▸ **Written task**: Write out the text lines of every record below word for word, and leave the pictures out of your answer.

(Raw records)
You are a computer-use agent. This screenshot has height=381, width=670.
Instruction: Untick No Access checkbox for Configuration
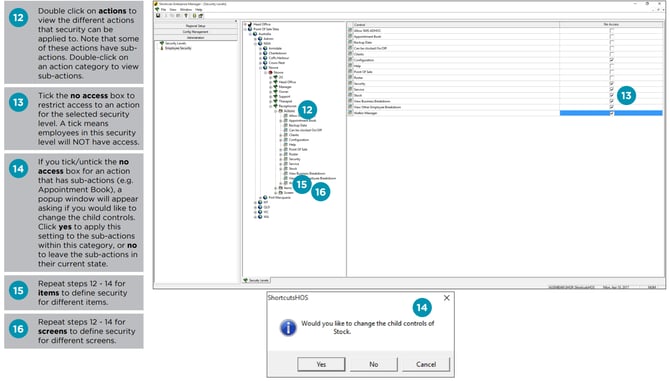[611, 60]
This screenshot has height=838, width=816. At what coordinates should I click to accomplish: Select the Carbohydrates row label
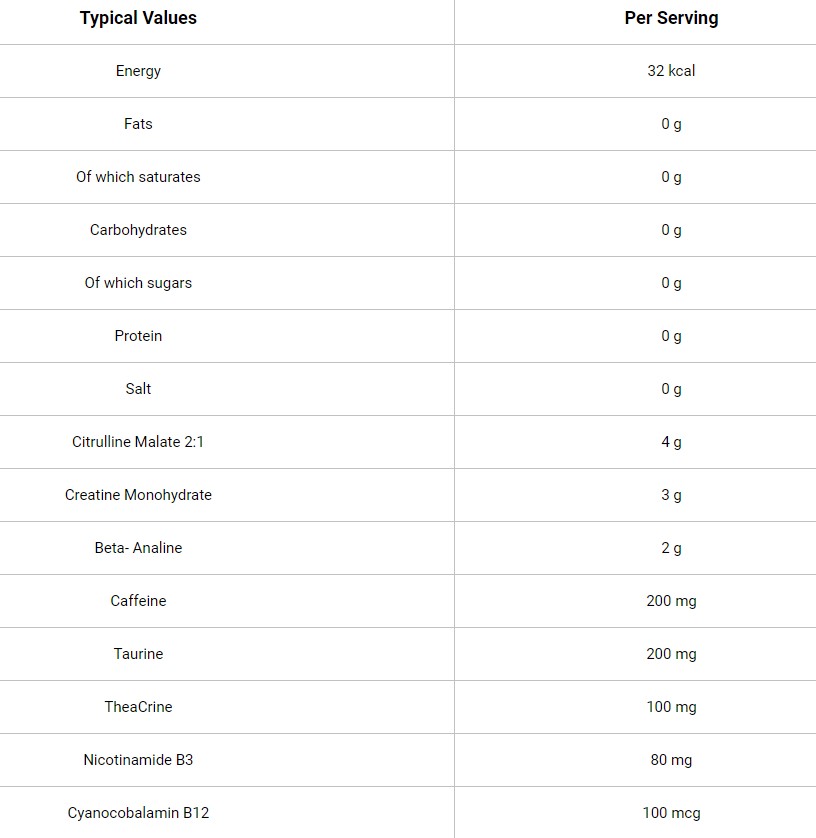138,230
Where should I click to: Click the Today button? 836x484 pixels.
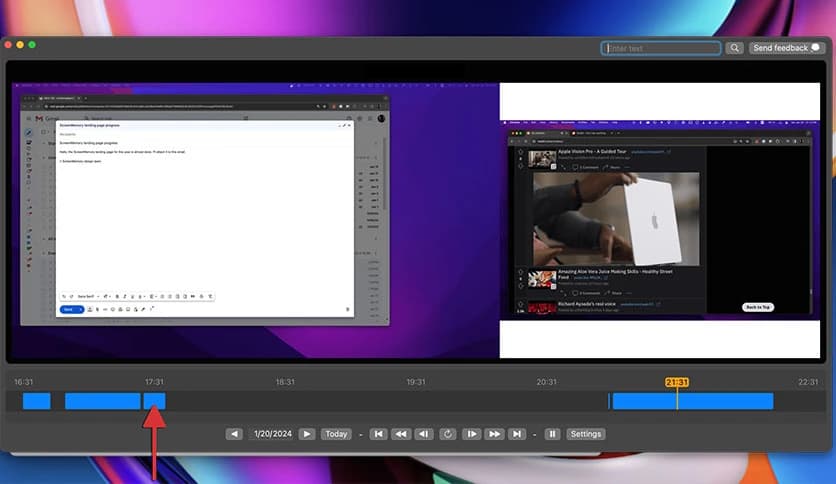coord(336,434)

▸ **Answer**:
You are a computer-use agent. This screenshot has height=381, width=670.
Instruction: Untick No Access checkbox for Configuration
[611, 60]
This screenshot has height=838, width=816. At what coordinates should I click to accomplish: Select the Carbohydrates row label
138,230
Where should I click to: Click the Today button? 836x484 pixels.
coord(336,434)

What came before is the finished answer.